* About this task
Answer from the text on cloaking below:
(a) Since what year have better accessibility methods made cloaking unnecessary for regular SEO?
(b) Cloaking is a form of which technique?
(c) Who is the technique used on the DMOZ web directory meant to fool?

* Provided text
*** Block opens ***

What happens when you insert the term “cloaking” into the Google search bar? You will be given a Google Knowledge result which first explains “cloaking” as a search engine technique that presents completely different content or URL to the user than to the search engine spider.
Cloaking is a search engine optimization (SEO) technique in which the content presented to the search engine spider is different from that presented to the user’s browser. This is done by delivering content based on the IP addresses or the User-Agent HTTP header of the user requesting the page. When a user is identified as a search engine spider, a server-side script delivers a different version of the web page, one that contains content not present on the visible page, or that is present but not searchable.
The purpose of cloaking is sometimes to deceive search engines so they display the page when it would not otherwise be displayed (black hat SEO). However, it can also be a functional (though antiquated) technique for informing search engines of content they would not otherwise be able to locate because it is embedded in non-textual containers such as video or certain Adobe Flash components. Since 2006, better methods of accessibility, including progressive enhancement, have been available, so cloaking is no longer necessary for regular SEO.
Cloaking is often used as a spamdexing technique to attempt to sway search engines into giving the site a higher ranking. By the same method, it can also be used to trick search engine users into visiting a site that is substantially different from the search engine description, including delivering pornographic content cloaked within non-pornographic search results.
spamdexing (also known as search engine spam, search engine poisoning, black-hat search engine optimization (SEO), search spam or web spam) is the deliberate manipulation of search engine indexes. It involves a number of methods, such as link building and repeating unrelated phrases, to manipulate the relevance or prominence of resources indexed, in a manner inconsistent with the purpose of the indexing system.
Cloaking is a form of the doorway page technique.
A similar technique is used on DMOZ web directory, but it differs in several ways from search engine cloaking:
- It is intended to fool human editors, rather than computer search engine spiders.
- The decision to cloak or not is often based upon the HTTP referrer, the user agent or the visitor’s IP; but more advanced techniques can be also based upon the client’s behaviour analysis after a few page requests: the raw quantity, the sorting of, and latency between subsequent HTTP requests sent to a website’s pages, plus the presence of a check for robots.txt file, are some of the parameters in which search engines spiders differ heavily from a natural user behaviour. The referrer tells the URL of the page on which a user clicked a link to get to the page. Some cloakers will give the fake page to anyone who comes from a web directory website, since directory editors will usually examine sites by clicking on links that appear on a directory web page. Other cloakers give the fake page to everyone except those coming from a major search engine; this makes it harder to detect cloaking, while not costing them many visitors, since most people find websites by using a search engine.

*** Block closes ***

* Data under study

*** Block opens ***

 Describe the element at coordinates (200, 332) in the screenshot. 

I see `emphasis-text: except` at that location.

*** Block closes ***
*** Block opens ***

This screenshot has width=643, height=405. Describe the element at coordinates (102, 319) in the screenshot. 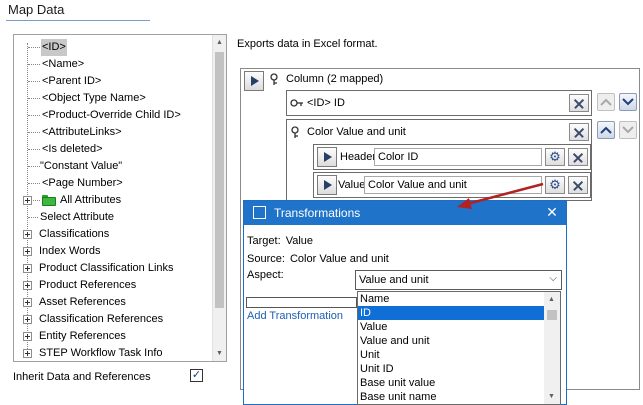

*** Block closes ***

* Reply to the exercise
(a) 2006
(b) The doorway page technique
(c) Human editors, rather than computer search engine spiders